The continuous optimization of the metal-oxide-semiconductor field-effect transistor (MOSFET) since the mid-60s has enabled ultra-scaled devices. This nano-scaling of MOSFETs has primarily benefited the field of computing, but is also expected to benefit the interdisciplinary field of biosensing. While biosensing, and in particular DNA sequencing, has been done successfully by ion current sensing through nanopores, a nanopore FET has been recently proposed as an alternative design. The detection of molecular motion through a nanopore inside a FET based on the FET's electrical characteristics is expected to solve multiple challenges, by offering larger signals, higher bandwidth, denser integration and parallel sensing.
This project explores the optimal nanopore FET configuration through modeling, while connecting closely with experimental input from FET experts and from molecular dynamics experts. Modeling efforts are ground-breaking as a solver platform, including both semiconductor drift-diffusion equations as well as Nernst-Planck and Navier-Stokes equations for liquids, is virtually non-existing. A prototype design as in the figure below has been established with OpenFOAM, an open-source solver platform. The applicant will optimize this single-molecule biosensing FET design, based on physical insight in the performance. Next to structural modifications, the optimization will include an implementation of the noise of the biosensor, such that the optimal operating regime can be determined.
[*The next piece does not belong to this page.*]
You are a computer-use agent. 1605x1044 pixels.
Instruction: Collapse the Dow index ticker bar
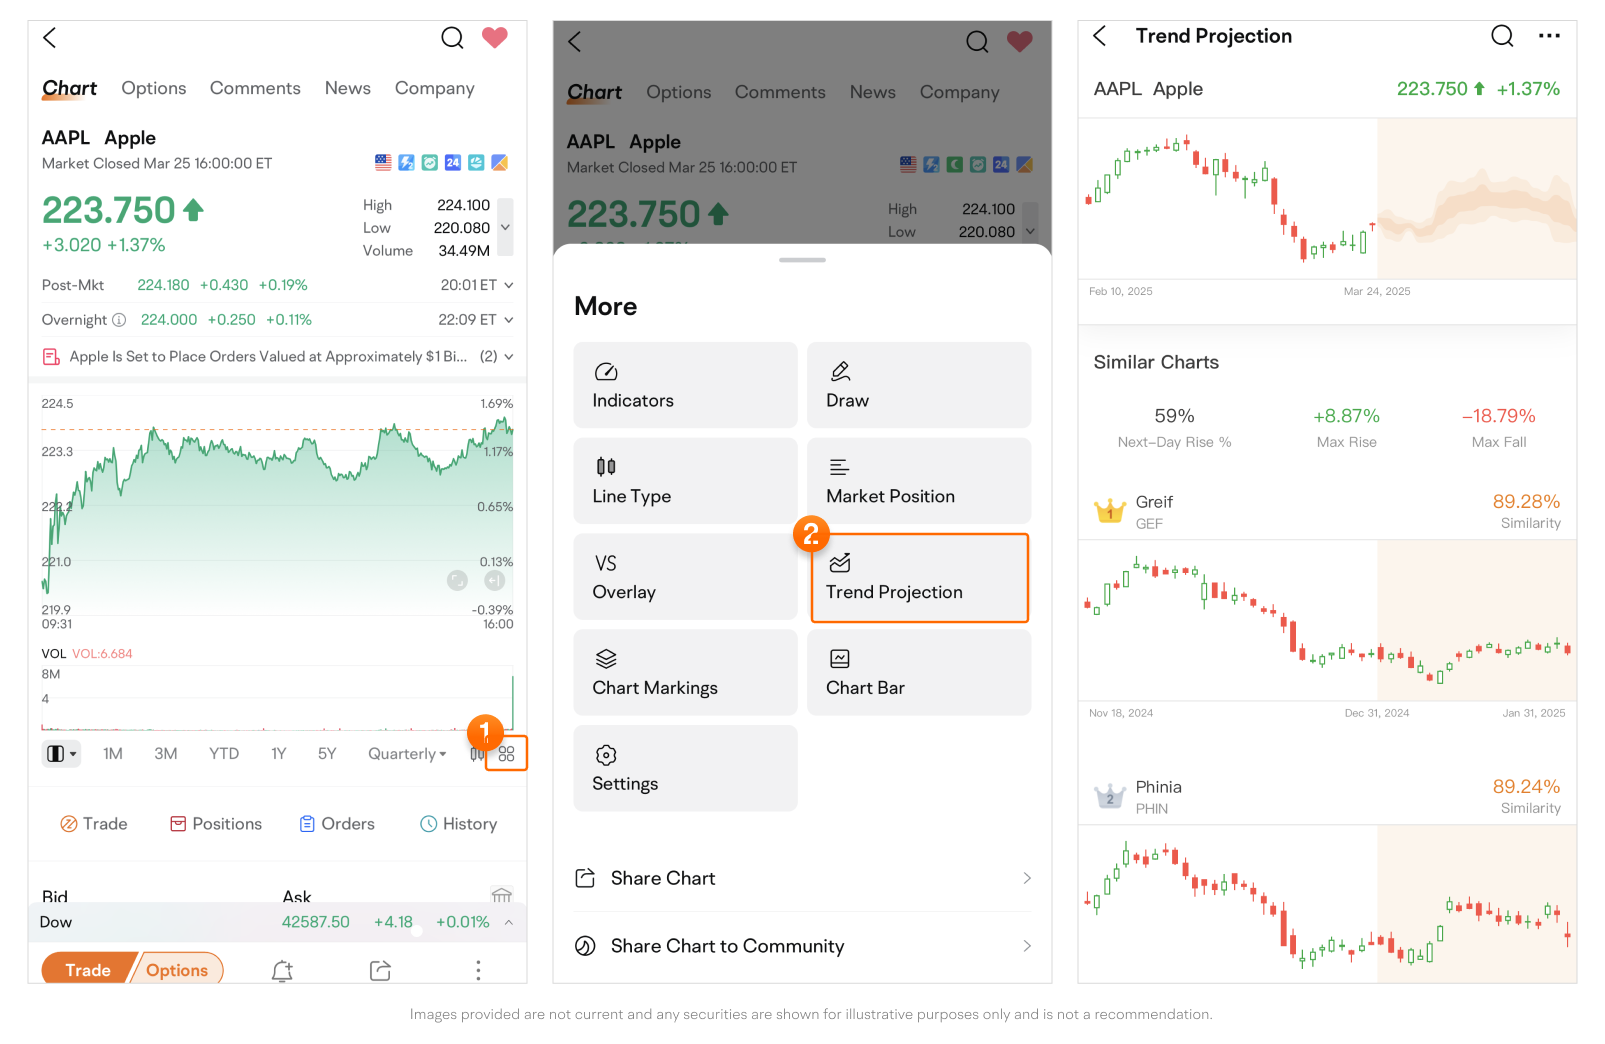click(x=509, y=922)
He or she will also improve the relevance of the predictions by implementing (available) molecular models into the solver platform. The ongoing prototype development in our world-class 300mm semiconductor processing line and state-of-the-art laboratories will complement the topic of this PhD.
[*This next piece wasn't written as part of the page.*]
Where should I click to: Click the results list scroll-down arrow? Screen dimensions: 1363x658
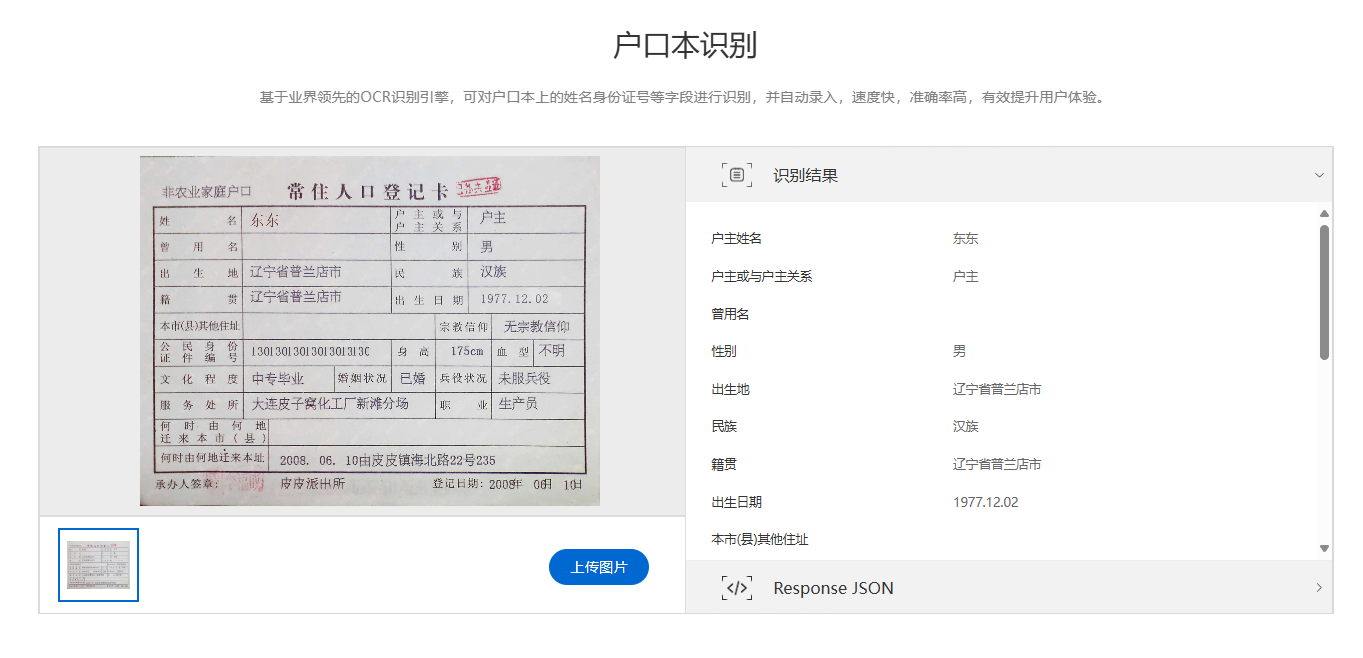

The successful candidate for this topic has a good knowledge of semiconductor physics, as well as a basic understanding of fluid dynamics. He or she has good programming skills. Simulations will be done with OpenFOAM, a C++-based toolbox. For calibration, physical understanding or pathfinding of completely new device designs, our in-house fabricated prototype nanopore FETs will be available. During the project, the candidate will also learn about the fabrication process of the nanopore FET and about electrical and spectroscopic characterization techniques. Interactions will exist with semiconductor device experts and with molecular and fluid dynamics experts at imec.